### Exercise
Copy the following items word for word, keeping every line exactly as it appears.

### Data extract
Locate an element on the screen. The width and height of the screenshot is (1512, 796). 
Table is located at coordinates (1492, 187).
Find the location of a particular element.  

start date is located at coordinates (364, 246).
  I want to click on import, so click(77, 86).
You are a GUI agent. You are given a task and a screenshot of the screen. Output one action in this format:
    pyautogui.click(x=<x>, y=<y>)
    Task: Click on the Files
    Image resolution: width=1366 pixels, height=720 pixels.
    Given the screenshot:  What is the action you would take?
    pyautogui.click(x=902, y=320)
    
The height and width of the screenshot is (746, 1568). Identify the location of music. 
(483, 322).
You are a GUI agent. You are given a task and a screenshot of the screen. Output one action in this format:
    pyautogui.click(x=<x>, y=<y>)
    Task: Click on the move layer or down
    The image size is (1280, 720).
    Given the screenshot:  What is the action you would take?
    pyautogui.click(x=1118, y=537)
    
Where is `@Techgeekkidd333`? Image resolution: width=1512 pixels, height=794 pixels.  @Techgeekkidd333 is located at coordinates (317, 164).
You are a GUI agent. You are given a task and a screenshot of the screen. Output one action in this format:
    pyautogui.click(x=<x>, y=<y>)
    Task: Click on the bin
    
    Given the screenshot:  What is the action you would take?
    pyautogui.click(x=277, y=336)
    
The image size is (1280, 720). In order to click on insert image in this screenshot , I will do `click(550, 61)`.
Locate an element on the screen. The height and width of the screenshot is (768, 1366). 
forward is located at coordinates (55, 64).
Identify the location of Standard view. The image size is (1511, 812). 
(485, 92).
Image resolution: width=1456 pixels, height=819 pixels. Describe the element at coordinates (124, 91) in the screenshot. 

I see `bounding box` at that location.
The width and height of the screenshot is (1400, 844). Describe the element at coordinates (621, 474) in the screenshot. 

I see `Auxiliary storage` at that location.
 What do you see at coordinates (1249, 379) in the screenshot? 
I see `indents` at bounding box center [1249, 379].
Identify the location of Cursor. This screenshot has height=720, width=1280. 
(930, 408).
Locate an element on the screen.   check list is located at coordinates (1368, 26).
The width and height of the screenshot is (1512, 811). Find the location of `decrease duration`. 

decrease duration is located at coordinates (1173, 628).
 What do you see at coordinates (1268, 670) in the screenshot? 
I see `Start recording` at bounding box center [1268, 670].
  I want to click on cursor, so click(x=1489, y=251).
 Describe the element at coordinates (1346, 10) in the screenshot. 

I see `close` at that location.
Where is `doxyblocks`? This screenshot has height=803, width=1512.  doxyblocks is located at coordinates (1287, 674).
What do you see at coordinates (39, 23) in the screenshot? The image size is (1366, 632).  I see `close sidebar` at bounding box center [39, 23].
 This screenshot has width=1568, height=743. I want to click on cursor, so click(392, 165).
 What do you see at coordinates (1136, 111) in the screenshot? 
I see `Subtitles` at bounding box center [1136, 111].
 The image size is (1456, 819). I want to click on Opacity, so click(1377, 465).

### Response to this exercise
Locate an element on the screen. The width and height of the screenshot is (1512, 796). 
Table is located at coordinates (1492, 187).
Find the location of a particular element.  

start date is located at coordinates (364, 246).
  I want to click on import, so click(77, 86).
You are a GUI agent. You are given a task and a screenshot of the screen. Output one action in this format:
    pyautogui.click(x=<x>, y=<y>)
    Task: Click on the Files
    Image resolution: width=1366 pixels, height=720 pixels.
    Given the screenshot:  What is the action you would take?
    pyautogui.click(x=902, y=320)
    
The height and width of the screenshot is (746, 1568). Identify the location of music. 
(483, 322).
You are a GUI agent. You are given a task and a screenshot of the screen. Output one action in this format:
    pyautogui.click(x=<x>, y=<y>)
    Task: Click on the move layer or down
    The image size is (1280, 720).
    Given the screenshot:  What is the action you would take?
    pyautogui.click(x=1118, y=537)
    
Where is `@Techgeekkidd333`? Image resolution: width=1512 pixels, height=794 pixels.  @Techgeekkidd333 is located at coordinates (317, 164).
You are a GUI agent. You are given a task and a screenshot of the screen. Output one action in this format:
    pyautogui.click(x=<x>, y=<y>)
    Task: Click on the bin
    
    Given the screenshot:  What is the action you would take?
    pyautogui.click(x=277, y=336)
    
The image size is (1280, 720). In order to click on insert image in this screenshot , I will do `click(550, 61)`.
Locate an element on the screen. The height and width of the screenshot is (768, 1366). 
forward is located at coordinates (55, 64).
Identify the location of Standard view. The image size is (1511, 812). 
(485, 92).
Image resolution: width=1456 pixels, height=819 pixels. Describe the element at coordinates (124, 91) in the screenshot. 

I see `bounding box` at that location.
The width and height of the screenshot is (1400, 844). Describe the element at coordinates (621, 474) in the screenshot. 

I see `Auxiliary storage` at that location.
 What do you see at coordinates (1249, 379) in the screenshot? 
I see `indents` at bounding box center [1249, 379].
Identify the location of Cursor. This screenshot has height=720, width=1280. 
(930, 408).
Locate an element on the screen.   check list is located at coordinates (1368, 26).
The width and height of the screenshot is (1512, 811). Find the location of `decrease duration`. 

decrease duration is located at coordinates (1173, 628).
 What do you see at coordinates (1268, 670) in the screenshot? 
I see `Start recording` at bounding box center [1268, 670].
  I want to click on cursor, so click(x=1489, y=251).
 Describe the element at coordinates (1346, 10) in the screenshot. 

I see `close` at that location.
Where is `doxyblocks`? This screenshot has height=803, width=1512.  doxyblocks is located at coordinates (1287, 674).
What do you see at coordinates (39, 23) in the screenshot? The image size is (1366, 632).  I see `close sidebar` at bounding box center [39, 23].
 This screenshot has width=1568, height=743. I want to click on cursor, so click(392, 165).
 What do you see at coordinates (1136, 111) in the screenshot? 
I see `Subtitles` at bounding box center [1136, 111].
 The image size is (1456, 819). I want to click on Opacity, so click(1377, 465).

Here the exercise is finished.